## Data for this exercise
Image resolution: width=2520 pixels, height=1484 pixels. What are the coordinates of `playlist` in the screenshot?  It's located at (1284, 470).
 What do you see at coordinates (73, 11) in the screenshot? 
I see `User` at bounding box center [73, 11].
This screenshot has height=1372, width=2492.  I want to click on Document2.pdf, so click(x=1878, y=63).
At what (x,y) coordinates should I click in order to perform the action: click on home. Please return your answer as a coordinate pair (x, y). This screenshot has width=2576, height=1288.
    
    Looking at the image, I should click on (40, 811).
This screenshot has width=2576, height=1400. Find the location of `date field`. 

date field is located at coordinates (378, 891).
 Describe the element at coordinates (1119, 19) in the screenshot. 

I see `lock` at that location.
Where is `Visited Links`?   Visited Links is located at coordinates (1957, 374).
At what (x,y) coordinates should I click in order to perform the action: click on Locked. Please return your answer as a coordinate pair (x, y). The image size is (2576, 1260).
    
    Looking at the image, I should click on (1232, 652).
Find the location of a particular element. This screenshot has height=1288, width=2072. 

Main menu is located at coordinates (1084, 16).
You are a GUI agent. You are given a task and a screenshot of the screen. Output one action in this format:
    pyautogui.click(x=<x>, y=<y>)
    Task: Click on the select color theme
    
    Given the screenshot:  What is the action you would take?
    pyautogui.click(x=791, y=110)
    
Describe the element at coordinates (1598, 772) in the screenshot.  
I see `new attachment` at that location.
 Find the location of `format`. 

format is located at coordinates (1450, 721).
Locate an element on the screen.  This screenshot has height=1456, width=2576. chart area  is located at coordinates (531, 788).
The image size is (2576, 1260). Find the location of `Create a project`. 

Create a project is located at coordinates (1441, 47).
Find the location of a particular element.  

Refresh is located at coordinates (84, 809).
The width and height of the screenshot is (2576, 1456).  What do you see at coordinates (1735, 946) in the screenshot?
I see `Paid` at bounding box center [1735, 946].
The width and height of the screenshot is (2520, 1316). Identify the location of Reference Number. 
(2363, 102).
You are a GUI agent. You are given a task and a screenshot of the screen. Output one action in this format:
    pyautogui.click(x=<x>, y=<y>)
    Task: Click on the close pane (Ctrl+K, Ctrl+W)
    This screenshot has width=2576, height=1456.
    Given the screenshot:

## What you should do
Show every line of the records above that contains the string "format". Case counts.

## Solution for this problem
You are a GUI agent. You are given a task and a screenshot of the screen. Output one action in this format:
 Find the location of `format`. 
format is located at coordinates (1450, 721).
You are a GUI agent. You are given a task and a screenshot of the screen. Output one action in this format:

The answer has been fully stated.